→ SUPPLIED DATA
• • •

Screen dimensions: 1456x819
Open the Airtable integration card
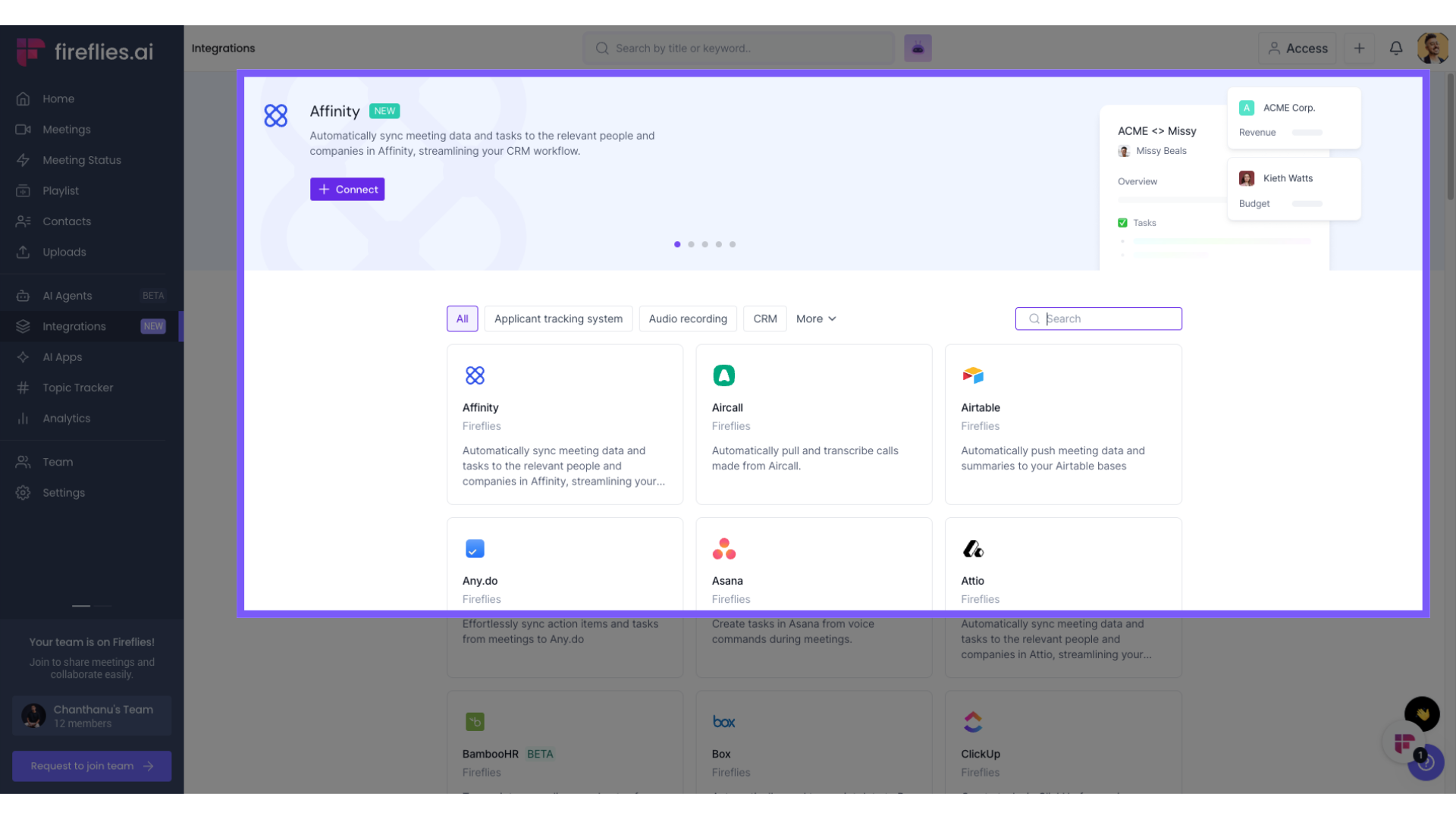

• • •

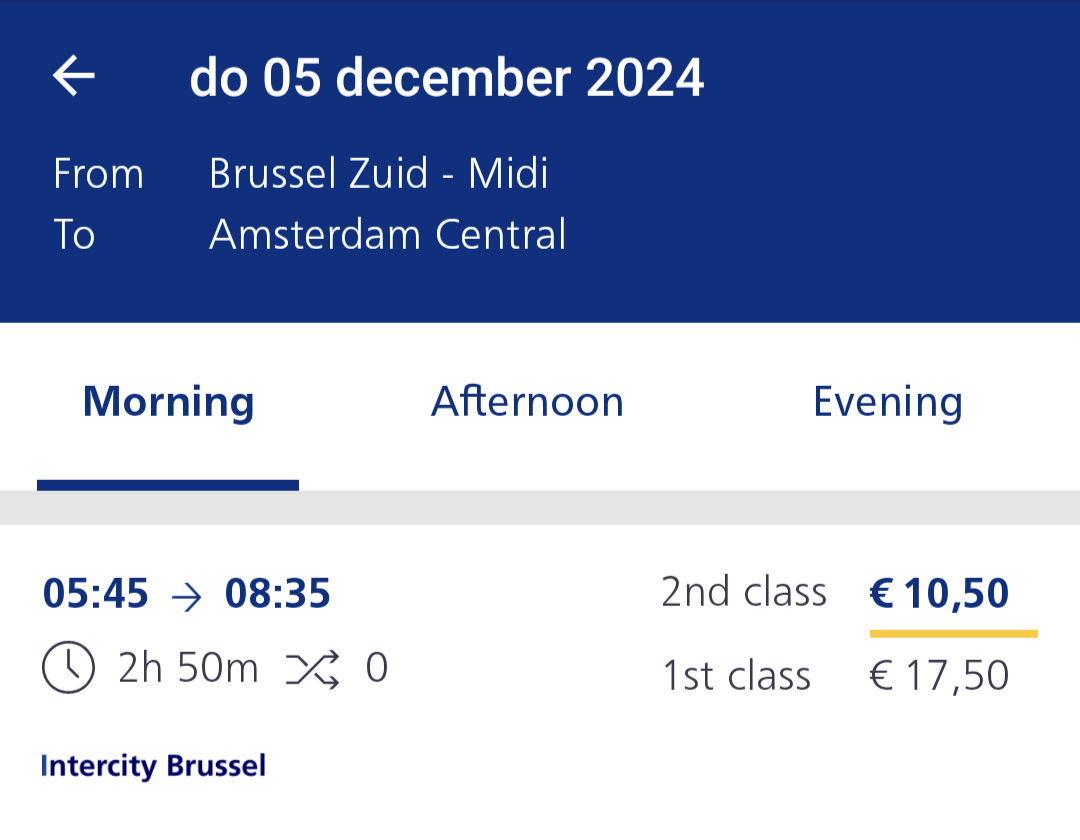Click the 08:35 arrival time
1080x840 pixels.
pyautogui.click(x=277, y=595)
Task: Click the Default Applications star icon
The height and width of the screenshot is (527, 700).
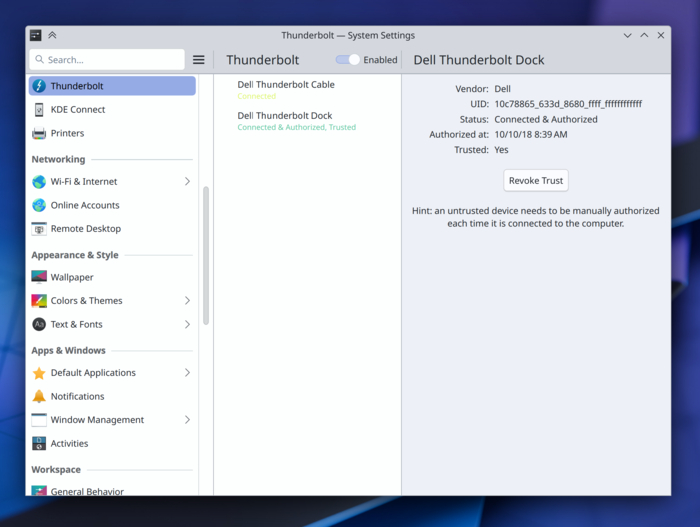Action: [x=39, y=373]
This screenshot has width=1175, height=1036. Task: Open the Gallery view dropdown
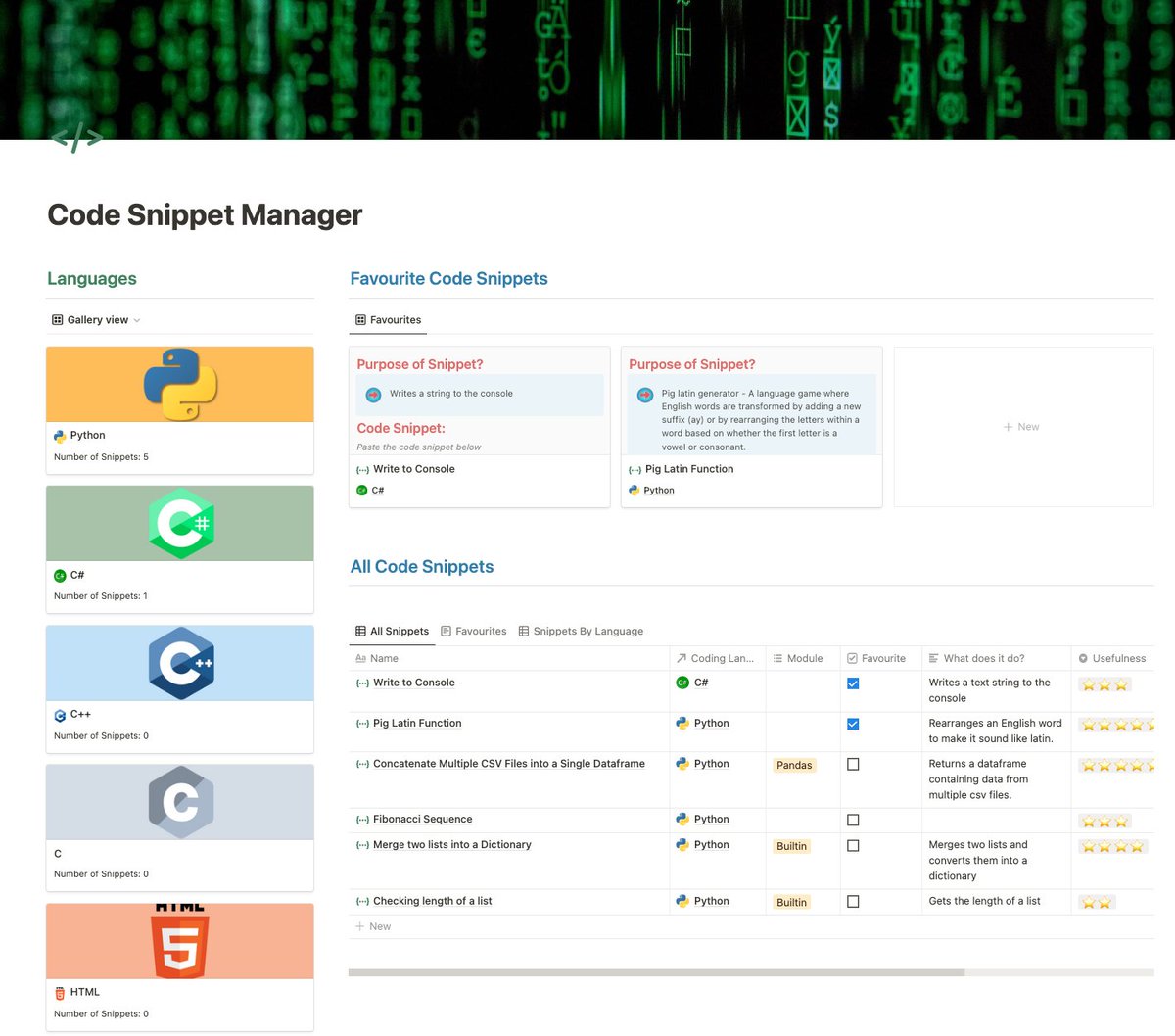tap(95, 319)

• • •

→ TASK DETAILS
Copy out the lines word for word, starting at the line that contains "This screenshot has" and ending at the line that contains "tap(95, 319)", including both of those lines. Leave the pictures out.

→ SOLUTION TO THIS PROBLEM
This screenshot has width=1175, height=1036. Task: Open the Gallery view dropdown
tap(95, 319)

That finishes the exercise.